Nach diesen drei Vorfällen gab es zahlreiche weitere Ereignisse und aus allem Geschehen schälte sich deutlich heraus: Der Mensch konnte nicht mehr getötet oder verletzt werden, er war einfach unzerstörbar.
Anfangs war es noch ein Sport, von den höchsten Gebäuden der Welt zu springen. Aber nachdem die Retter nicht mehr eingriffen und die Springer sich selbst aus der Erde befreien mussten, ließ die Begeisterung nach. Und warum sollte jemand noch S-Bahn-surfen, wenn jedes Kleinkind das konnte.
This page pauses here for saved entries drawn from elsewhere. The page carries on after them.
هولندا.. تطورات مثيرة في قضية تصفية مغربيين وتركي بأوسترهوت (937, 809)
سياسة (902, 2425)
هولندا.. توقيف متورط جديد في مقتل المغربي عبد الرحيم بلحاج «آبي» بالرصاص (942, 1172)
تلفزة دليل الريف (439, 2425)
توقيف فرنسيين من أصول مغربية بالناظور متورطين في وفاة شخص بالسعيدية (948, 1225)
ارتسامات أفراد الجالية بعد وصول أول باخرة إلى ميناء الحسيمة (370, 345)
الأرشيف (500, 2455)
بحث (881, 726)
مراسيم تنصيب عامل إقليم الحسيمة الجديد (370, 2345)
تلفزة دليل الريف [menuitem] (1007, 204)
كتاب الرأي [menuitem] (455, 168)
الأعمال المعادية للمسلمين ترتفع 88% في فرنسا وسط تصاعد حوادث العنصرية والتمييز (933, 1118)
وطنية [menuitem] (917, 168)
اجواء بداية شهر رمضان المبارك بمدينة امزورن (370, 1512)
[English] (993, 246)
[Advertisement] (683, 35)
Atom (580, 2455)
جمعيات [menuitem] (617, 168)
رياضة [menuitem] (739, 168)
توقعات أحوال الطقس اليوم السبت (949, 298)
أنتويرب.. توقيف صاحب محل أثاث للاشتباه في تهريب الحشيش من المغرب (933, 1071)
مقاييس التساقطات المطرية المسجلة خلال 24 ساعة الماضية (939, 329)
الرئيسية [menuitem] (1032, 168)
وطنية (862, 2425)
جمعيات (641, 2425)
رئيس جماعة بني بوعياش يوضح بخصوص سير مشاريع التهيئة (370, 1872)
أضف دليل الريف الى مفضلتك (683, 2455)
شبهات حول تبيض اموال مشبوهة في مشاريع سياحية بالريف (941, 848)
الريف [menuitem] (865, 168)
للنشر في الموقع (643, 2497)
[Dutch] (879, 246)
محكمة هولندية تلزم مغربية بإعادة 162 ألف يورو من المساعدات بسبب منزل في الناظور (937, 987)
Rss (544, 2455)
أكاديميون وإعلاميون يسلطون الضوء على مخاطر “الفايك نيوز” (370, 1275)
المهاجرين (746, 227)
Der Adrenalinschub war perdu. Es gab keine Herausforderungen mehr. Und dann sprach es sich herum, dass man auch nichts mehr zu essen und zu trinken brauchte. Zwei Flaschen Whisky ließen einen gut schlafen, aber außer hämmernden Kopfschmerzen zeigten sie keine weitere Wirkung.
Deshalb hörten die Bauern auf, die Äcker zu bestellen oder die Kühe zu melken. Den Tieren schien das nichts auszumachen. Ohne weitere Eingriffe mutierten sie zu Wildkühen und entfleuchten wie alle anderen Tiere in die freie Natur. Ganze Industriezweige gingen unter, weil niemand mehr Lust hatte, zu arbeiten. Börsenmakler saßen in ihren stylischen Villen und jagten sich eine Kugel nach der anderen in den Kopf, aber selbst russisches Roulett mit sechs Patronen versagte.
Einige Wissenschaftler, die diese Phänomene erforschten, waren wohl die letzten Menschen, die noch einer zielgerichteten Beschäftigung nachgingen. Nach wenigen Monaten stand für sie fest, dass der Mensch empfindungslos geworden war. Niemand hatte bei seinem vergeblichen Sterben irgend einen Schmerz erlebt. Die Nerven waren nicht tot, die Finger hatten weiter ein Tastempfinden, aber nicht mehr - keine Freude über einen lieben Menschen, kein Schreck über verfaulte Haufen. Es wurden keine Kinder mehr geboren, das wusste man bereits, aber jetzt mussten die Menschen feststellen, dass auch ihre Herstellung jeden Reiz verloren hatte. Die Menschheit versank in Desinteresse und Antriebslosigkeit. Häuser und Fabriken verfielen, Fahrzeuge verrosteten auf den Straßen, Krankenhäuser und Schulen wurden geschlossen, weil sie niemand mehr in Anspruch nahm.
Nach einem Jahr zeichnete es sich deutlich ab: Die Menschen lebten immer weiter und sie wurden auch immer älter. Es gab keine Krankheiten mehr und die Körperzellen starben nicht ab, aber der Alterungsprozess lief weiter. Die Menschen sanken mit zunehmenden Alter zusammen und wurden kontinuierlich kleiner. Wo würde das enden? Einige Gelehrte erinnerten sich an Tithonos, für den Eos Unsterblichkeit erbeten hatte, aber die ewige Jugend vergessen hatte. Er wurde schließlich zu einer Zikade. Ein weiser Mann, der unter einer Eiche saß und vor sich hindämmerte, murmelte noch: „Das Problem Mensch hat sich somit erledigt.“, bevor auch er verstummte.